Impact of strain on the excitonic linewidth in transition metal dichalcogenides

TL;DR

This paper investigates how tensile and compressive strain affect the excitonic linewidths in monolayer transition metal dichalcogenides, providing microscopic insights and predicting their optical response under different strain conditions.

Contribution

It offers a detailed microscopic analysis of strain effects on excitonic linewidths in TMDs, combining first-principles calculations with experimental explanations.

Findings

Strain modifies electron and phonon dispersion in TMDs.

Excitonic linewidths change predictably under tensile and compressive strain.

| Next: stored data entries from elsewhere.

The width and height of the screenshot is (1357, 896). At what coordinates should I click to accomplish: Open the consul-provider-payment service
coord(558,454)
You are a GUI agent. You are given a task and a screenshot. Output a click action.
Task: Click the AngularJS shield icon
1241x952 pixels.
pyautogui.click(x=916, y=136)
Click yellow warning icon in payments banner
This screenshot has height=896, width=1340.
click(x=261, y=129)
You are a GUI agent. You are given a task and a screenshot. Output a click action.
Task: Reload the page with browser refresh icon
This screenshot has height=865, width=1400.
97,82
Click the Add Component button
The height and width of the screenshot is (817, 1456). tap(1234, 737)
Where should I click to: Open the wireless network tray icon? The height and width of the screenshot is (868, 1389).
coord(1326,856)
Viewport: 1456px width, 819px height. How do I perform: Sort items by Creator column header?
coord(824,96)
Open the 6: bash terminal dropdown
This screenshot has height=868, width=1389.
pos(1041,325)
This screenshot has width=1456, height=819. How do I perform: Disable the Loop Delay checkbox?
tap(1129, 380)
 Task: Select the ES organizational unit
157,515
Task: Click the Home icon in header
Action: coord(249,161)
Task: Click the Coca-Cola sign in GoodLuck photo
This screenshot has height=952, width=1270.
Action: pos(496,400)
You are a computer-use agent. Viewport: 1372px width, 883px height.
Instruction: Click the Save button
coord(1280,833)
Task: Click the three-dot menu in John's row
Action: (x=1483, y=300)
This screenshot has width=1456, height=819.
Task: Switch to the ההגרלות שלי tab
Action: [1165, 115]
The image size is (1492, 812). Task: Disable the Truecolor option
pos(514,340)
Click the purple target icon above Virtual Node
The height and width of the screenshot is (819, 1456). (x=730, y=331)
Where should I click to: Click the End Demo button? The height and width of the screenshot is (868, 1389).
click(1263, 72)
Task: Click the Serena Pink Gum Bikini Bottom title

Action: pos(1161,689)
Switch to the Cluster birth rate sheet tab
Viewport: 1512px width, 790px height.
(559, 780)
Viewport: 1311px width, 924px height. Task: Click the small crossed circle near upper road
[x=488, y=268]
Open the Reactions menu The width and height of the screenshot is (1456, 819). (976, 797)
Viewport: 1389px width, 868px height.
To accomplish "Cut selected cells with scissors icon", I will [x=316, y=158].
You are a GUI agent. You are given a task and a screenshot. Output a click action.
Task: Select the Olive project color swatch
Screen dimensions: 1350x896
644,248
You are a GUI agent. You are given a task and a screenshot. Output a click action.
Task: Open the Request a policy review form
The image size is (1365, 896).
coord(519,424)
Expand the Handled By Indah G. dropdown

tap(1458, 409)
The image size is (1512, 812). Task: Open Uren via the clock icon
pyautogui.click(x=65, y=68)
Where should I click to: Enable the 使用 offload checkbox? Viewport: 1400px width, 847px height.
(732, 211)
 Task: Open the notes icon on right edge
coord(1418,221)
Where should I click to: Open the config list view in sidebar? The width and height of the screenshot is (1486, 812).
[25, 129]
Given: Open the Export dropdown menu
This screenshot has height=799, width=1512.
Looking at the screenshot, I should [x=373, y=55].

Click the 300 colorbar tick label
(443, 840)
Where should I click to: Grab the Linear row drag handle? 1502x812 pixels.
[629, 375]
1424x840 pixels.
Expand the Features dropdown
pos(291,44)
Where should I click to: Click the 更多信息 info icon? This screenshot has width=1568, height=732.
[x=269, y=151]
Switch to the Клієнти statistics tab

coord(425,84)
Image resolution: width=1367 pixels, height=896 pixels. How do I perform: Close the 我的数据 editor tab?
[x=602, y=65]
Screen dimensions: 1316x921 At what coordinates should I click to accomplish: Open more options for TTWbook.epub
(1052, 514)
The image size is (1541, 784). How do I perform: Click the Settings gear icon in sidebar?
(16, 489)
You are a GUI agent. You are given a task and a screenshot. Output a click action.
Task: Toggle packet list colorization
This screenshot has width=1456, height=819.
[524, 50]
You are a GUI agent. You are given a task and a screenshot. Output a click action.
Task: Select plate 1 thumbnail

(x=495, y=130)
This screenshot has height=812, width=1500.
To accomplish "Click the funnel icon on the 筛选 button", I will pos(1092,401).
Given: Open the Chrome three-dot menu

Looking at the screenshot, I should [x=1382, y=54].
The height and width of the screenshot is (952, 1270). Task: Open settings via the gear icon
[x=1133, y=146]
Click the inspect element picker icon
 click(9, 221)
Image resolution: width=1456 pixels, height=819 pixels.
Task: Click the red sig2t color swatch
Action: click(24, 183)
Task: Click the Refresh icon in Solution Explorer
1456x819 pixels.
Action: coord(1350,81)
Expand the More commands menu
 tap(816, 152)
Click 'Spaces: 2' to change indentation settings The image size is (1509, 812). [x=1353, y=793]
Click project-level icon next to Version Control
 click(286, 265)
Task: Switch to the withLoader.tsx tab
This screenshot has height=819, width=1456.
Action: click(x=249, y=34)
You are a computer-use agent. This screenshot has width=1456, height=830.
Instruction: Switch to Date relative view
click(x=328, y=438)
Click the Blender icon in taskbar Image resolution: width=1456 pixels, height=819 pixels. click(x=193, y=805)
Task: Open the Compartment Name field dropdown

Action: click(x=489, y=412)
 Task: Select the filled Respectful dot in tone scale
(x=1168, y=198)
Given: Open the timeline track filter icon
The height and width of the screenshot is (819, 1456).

Theoretical predictions align with recent experimental observations.

Abstract

Monolayer transition metal dichalcogenides (TMDs) are known to be highly sensitive to externally applied tensile or compressive strain. In particular, strain can be exploited as a tool to control the optical response of TMDs. However, the role of excitonic effects under strain has not been fully understood yet. Utilizing the strain-induced modification of electron and phonon dispersion obtained by first principle calculations, we present in this work microscopic insights into the strain-dependent optical response of various TMD materials. In particular, we explain recent experiments on the change of excitonic linewidths in strained TMDs and predict their behavior for tensile and compressive strain at low temperatures.